PASSAGE PROVIDED
Corporate social responsibility, commonly called CSR, has become a routine part of Western corporate culture. Firms want to give back to the community and often need to clean up their image too. However, the practice is still not commonplace in Ukraine and it is mainly promoted by big domestic or international companies.
The Kyiv Post took a look at the major players starting to spend big on CSR and developing the concept in the country.
Luxoptica’s good vision
In Ukraine, regular health checkups are still not a part of the nation’s culture. Pharmacists are overworked while unwell people tend to visit a doctor only when something is really wrong. Vision tests are not a norm, with many people still shying away from visiting an optician.
To fix this gap, Ukraine’s largest network of opticians, Luxoptica, decided to launch a nationwide program of free eye checkups called Healthy Vision.
“Since the culture on preventing vision loss is very low in Ukraine, many people have the wrong glasses or they simply don’t check their eyesight,” said Violeta Titarenko, head of marketing at Luxoptica.
One aspect of the program sends opticians to schools to check the vision of children. According to Titarenko, half of the children they have checked had a problem with their vision. In half of those cases, the problem was diagnosed for the first time.
“Kids in eighth or ninth grade can have already serious problems, but due to the fact that there were no checkups before, parents didn’t know about it,” she said.
In the past two years, 8,000 children were checked, a number the company expects to double by February 2020.
Another part of the program involves Luxoptica specialists visiting companies to do checkups for office workers. This summer, the company also started the program in cooperation with a few business centers and shopping malls such as Auchan, where vision checkups take place in specially equipped vehicles. “Everyone can check their eyesight for free there,” said Titarenko.
Winner on road safety
Every day, at least eight people die in car accidents in Ukraine. At least 1,688 people died in the first seven months of 2019, according to the National Police of Ukraine. Road traffic accidents are the most common type of avoidable death among young people.
Observing such a sad trend, Winner Group, one of Ukraine’s largest car importers, became a partner and financial donor two years ago in Traffic Challenge, a large-scale campaign supported by the government that aims to decrease the number of car accidents in Ukraine.
The company organizes training for schools, online webinars and donates reflective bracelets and jackets to children.

LISTED ENTRIES
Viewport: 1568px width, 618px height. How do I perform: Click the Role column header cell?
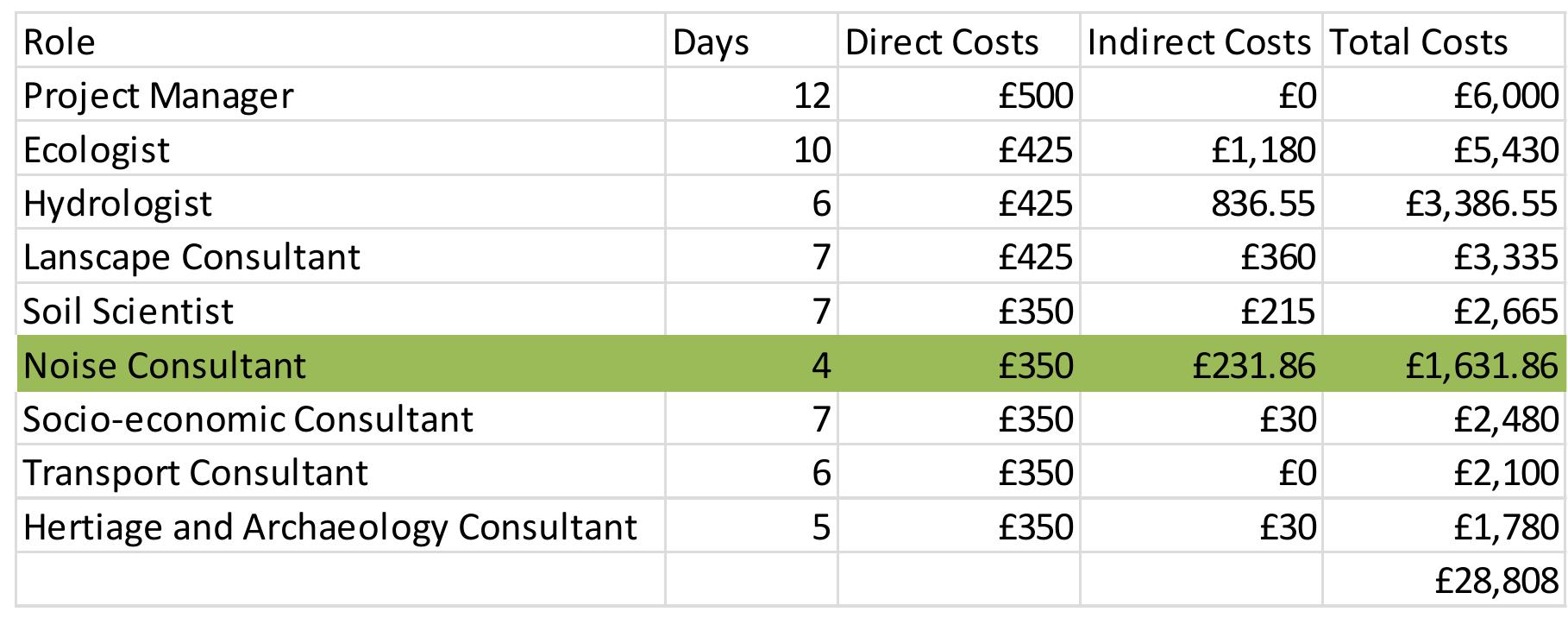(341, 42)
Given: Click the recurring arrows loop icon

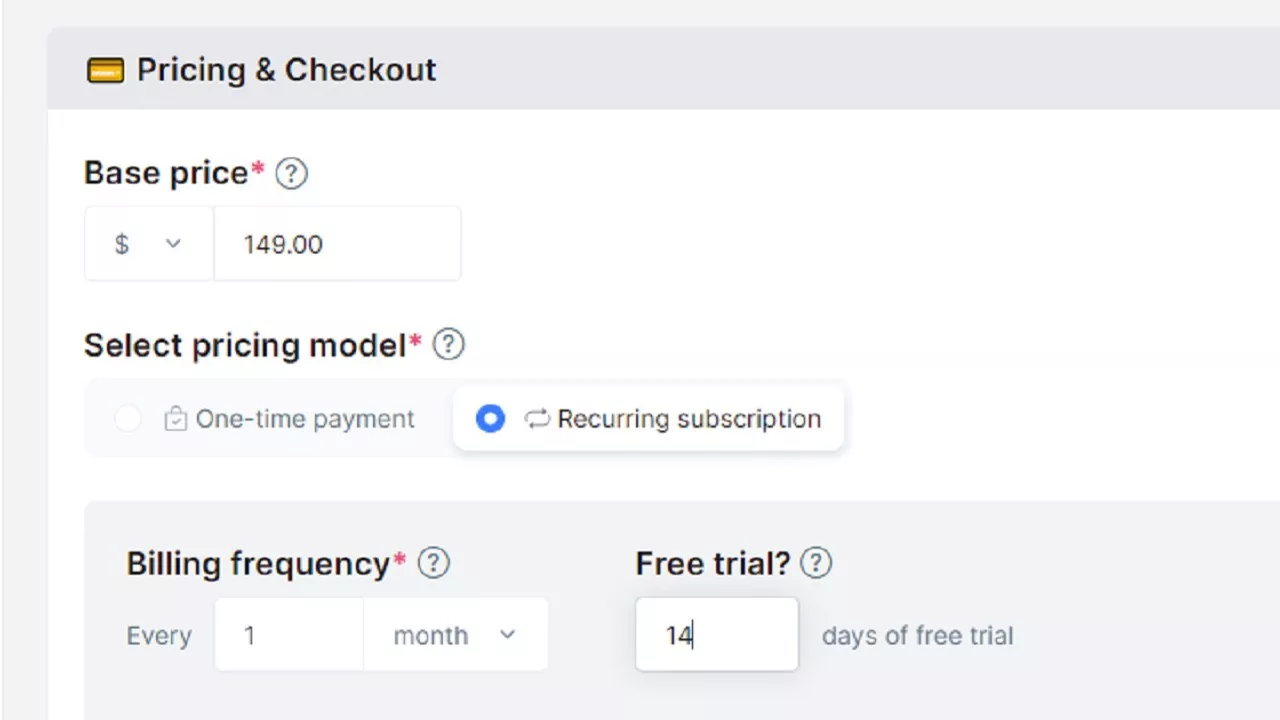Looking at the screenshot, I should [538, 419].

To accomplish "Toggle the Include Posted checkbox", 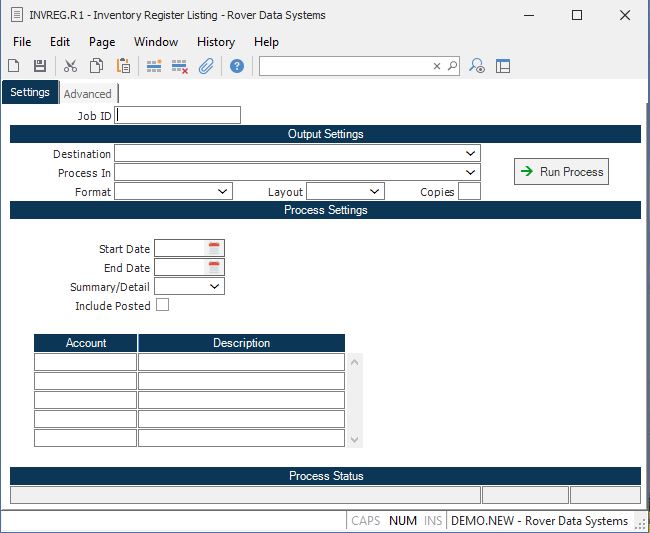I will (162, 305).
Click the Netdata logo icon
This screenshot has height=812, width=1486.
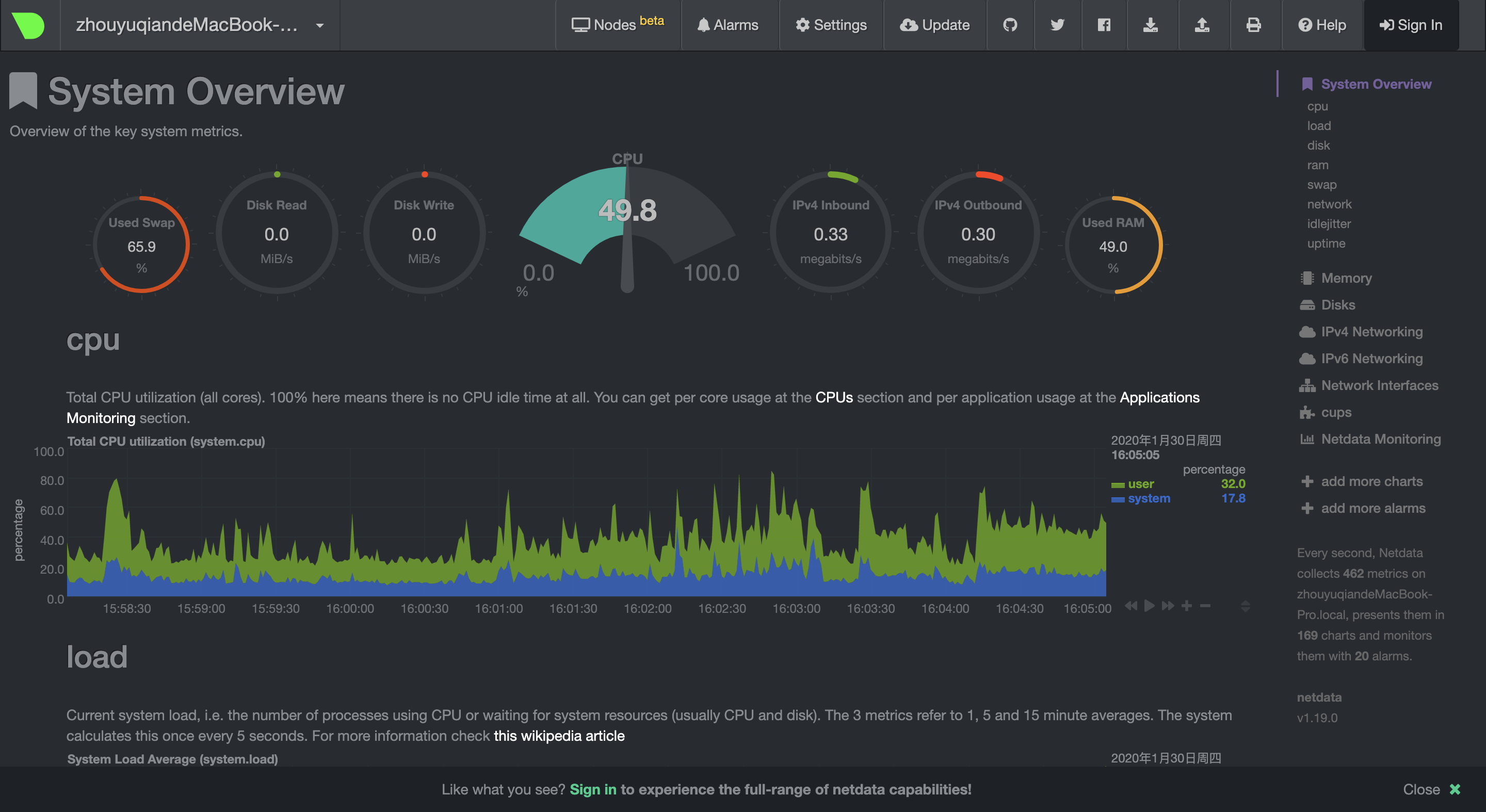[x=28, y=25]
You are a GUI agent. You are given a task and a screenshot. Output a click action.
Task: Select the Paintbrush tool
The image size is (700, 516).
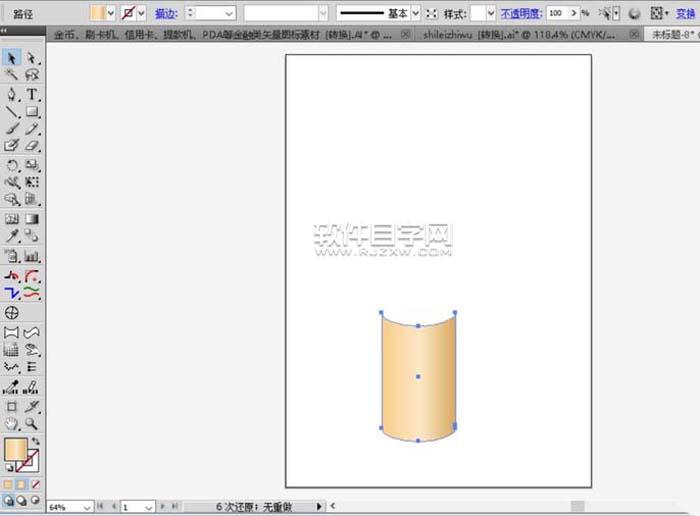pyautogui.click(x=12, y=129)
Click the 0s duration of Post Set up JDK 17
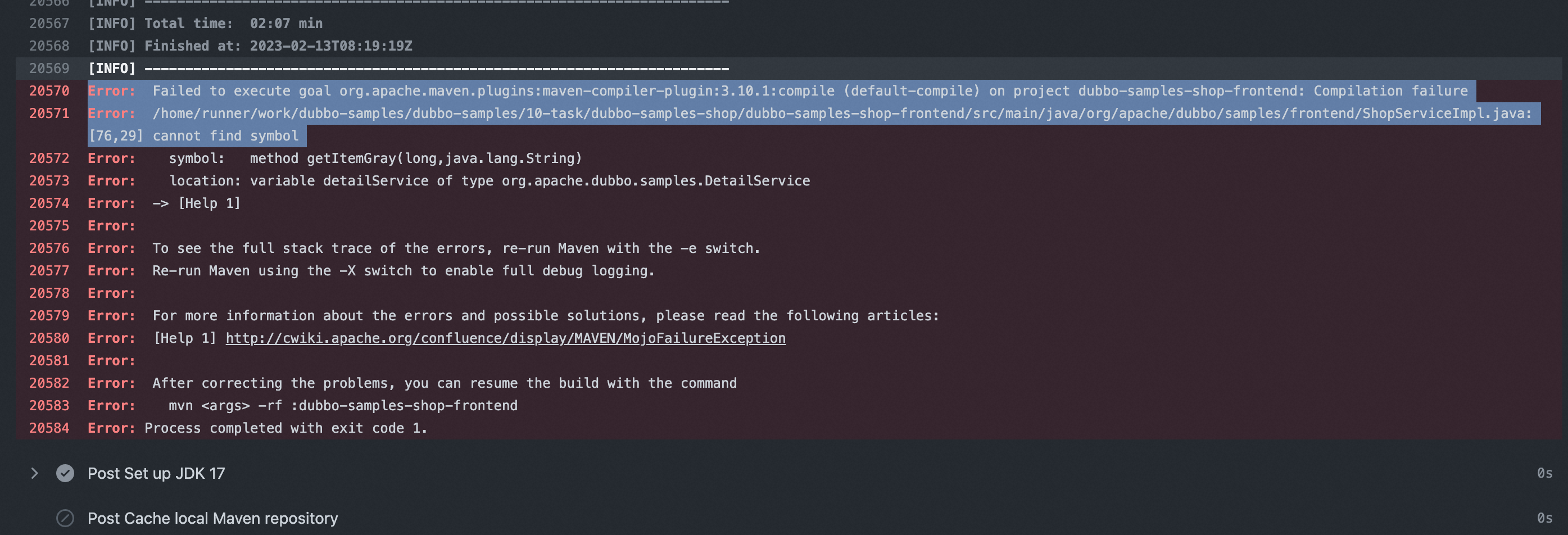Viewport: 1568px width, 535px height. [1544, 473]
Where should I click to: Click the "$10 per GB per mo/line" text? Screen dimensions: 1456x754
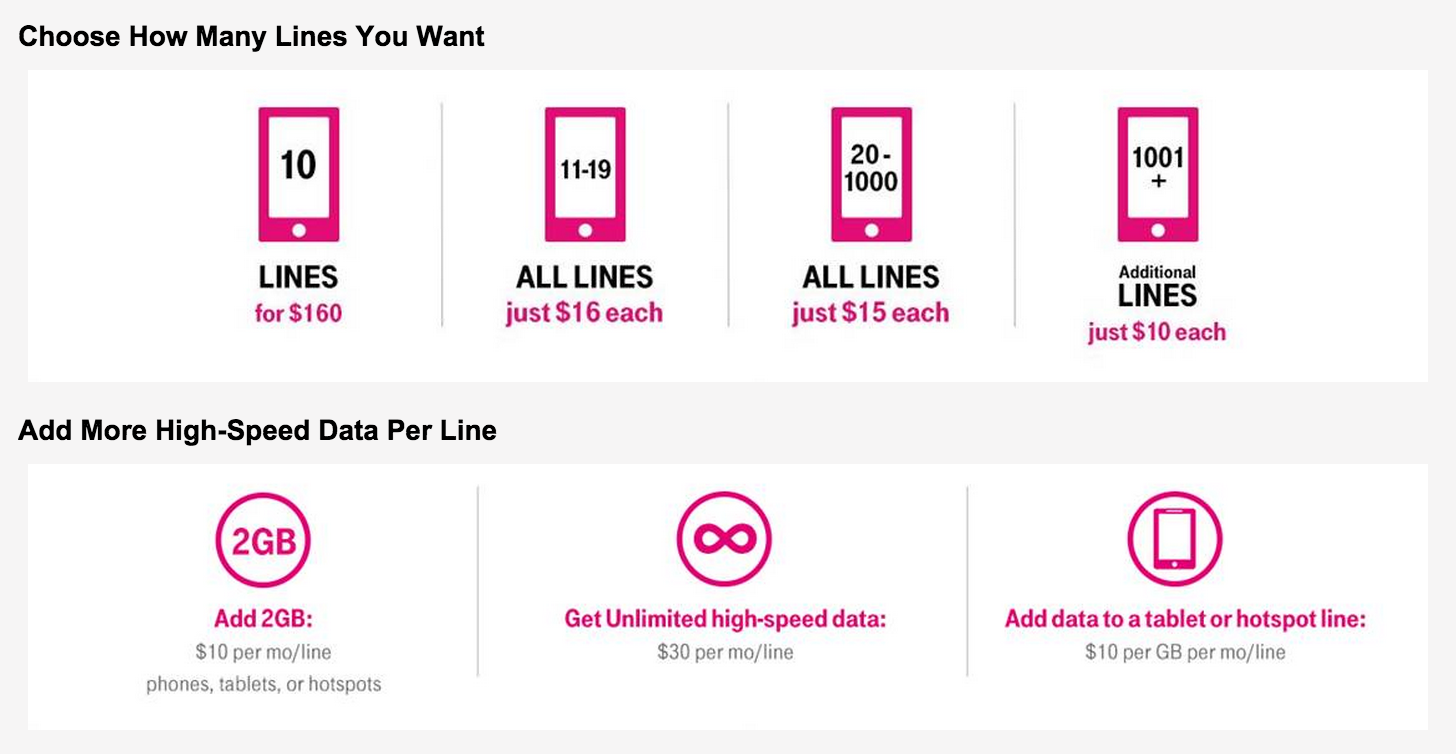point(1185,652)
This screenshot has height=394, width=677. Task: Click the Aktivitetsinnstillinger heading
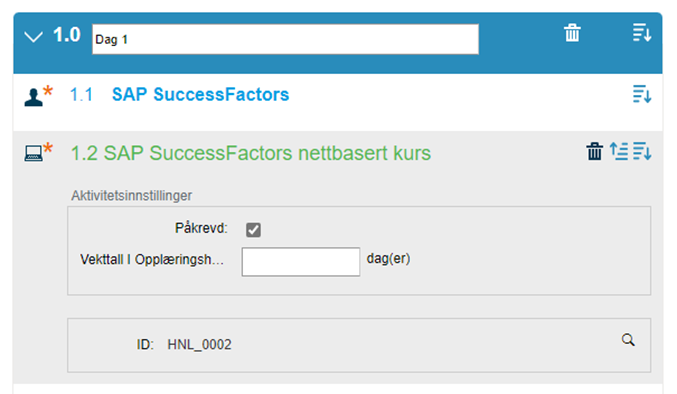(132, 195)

COMPLETE THE FOLLOWING
[a] Answer these questions from the article on corporate social responsibility in Ukraine:
(i) What is the name of Luxoptica's nationwide program of free eye checkups?
(ii) How many children were checked in the past two years?
(iii) According to the National Police of Ukraine, at least how many people died in car accidents in the first seven months of 2019?
[b] Using the article on corporate social responsibility in Ukraine, explain in one to three sentences why Luxoptica launched its program of free eye checkups.
The records are not needed for the work that comes next.

ANSWERS
[a]
(i) Healthy Vision
(ii) 8,000
(iii) 1,688

[b] Luxoptica launched the program to fill a gap: in Ukraine, regular health checkups are not part of the culture, vision tests are not the norm, and many people avoid opticians. Its head of marketing said that because the culture of preventing vision loss is very low, many people wear the wrong glasses or never check their eyesight.